Rajkumar Hirani’s film “PK” has crossed $10 million in earnings in China, creating a record for the highest ever earnings for a Bollywood film in any foreign market in what analysts described as “game-changing” for the prospects of India’s film industry in China.
As of Saturday, the Aamir Khan-starring film had brought in 64.8 million RMB in the Chinese box office (around Rs. 66 crores or $10.45 million), the Chinese box office said.

By the end of the weekend, barely one week since its May 22 launch, the film will have leapfrogged the $10.66 million made in the combined North America (United States and Canada) market — earlier the record by any Bollywood film in a foreign market.
A China-based film analyst described the film’s success in the China market as “game-changing”. “Considering that unlike the U.S. this is a market where there is no large Indian diaspora and the attendances have been entirely local
audiences, this is all the more impressive and game-changing,” said the analyst.
In China, the film is continuing to attract a high occupancy rate even though the number of shows has decreased by this weekend down from 18,000 earlier this week.
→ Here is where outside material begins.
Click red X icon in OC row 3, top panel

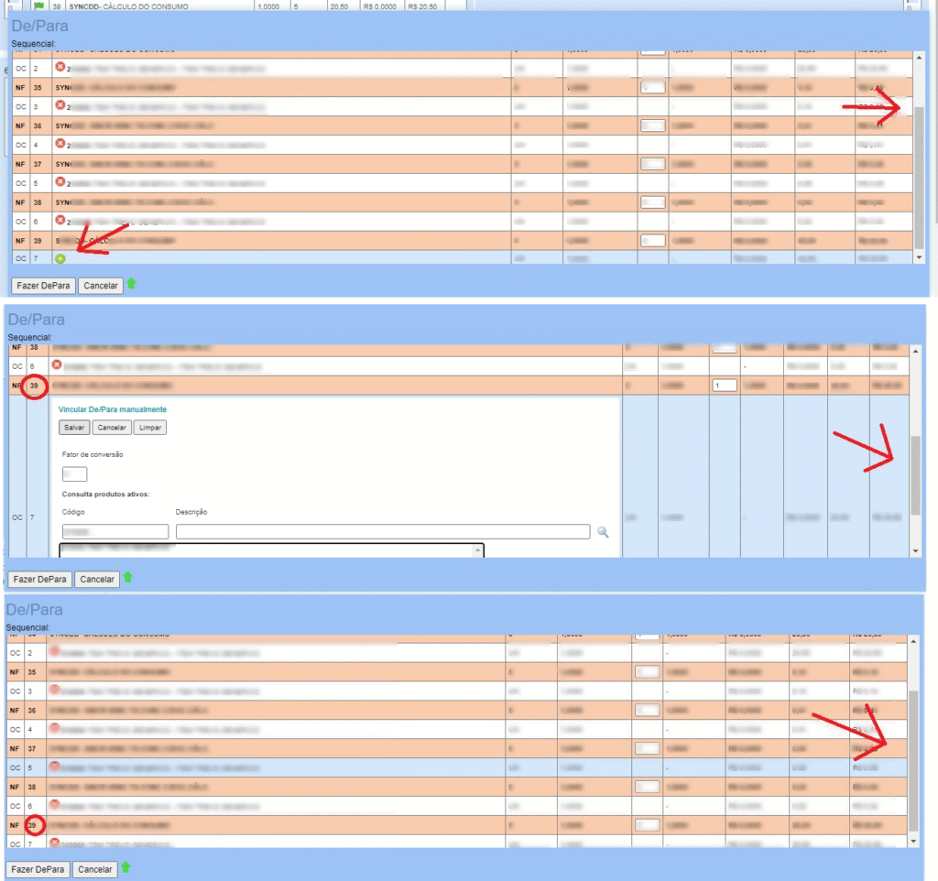pos(60,106)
PK has already set a number of records in China. Gu Wancheng, Partner (Market Strategy) for NPRG, a Chinese firm which introduced the film to distributors here, told India Today the film only took two days to become the highest grossing Bollywood film in China, overtaking Dhoom 3 which made 19 million RMB throughout its entire release. It is now thought to be the highest grossing non-Hollywood, non-English film in China — a market that the Indian film industry had largely ignored considering the absence of a significant Indian diaspora.
The success of “3 Idiots” — another Hirani and Aamir Khan film — revived Indian interest in China, where films from India were widely popular in the 1970s before Hollywood began to dominate the annual quota of two dozen overseas films.
“PK”‘s success has been bolstered by a high profile launch event in Beijing mid-May, attended by Hirani, Aamir Khan and Vidhu Vinod Chopra, as well as the casting of popular Chinese action and comedy star Wang Baoqiang to provide the voiceover for the main role.
“PK” has received widely positive reviews and remains among the highest-rated films currently on show in China. “I have to say Indian films are so much better than Chinese films,” wrote blogger Karem on Chinese Twitter equivalent Sina Weibo last week.
“Today, after I watched the film, I sighed at the gap between comedies in India and China,” added blogger Yan Qiu.
And it isn’t just Chinese movie-goers who have been wowed by the film. The assistant to a high-profile Chinese director said this week, declining to be identified, that the director had written to his fellow directors in China instructing them all to “go and watch PK to learn how a smart comedy film should be made”.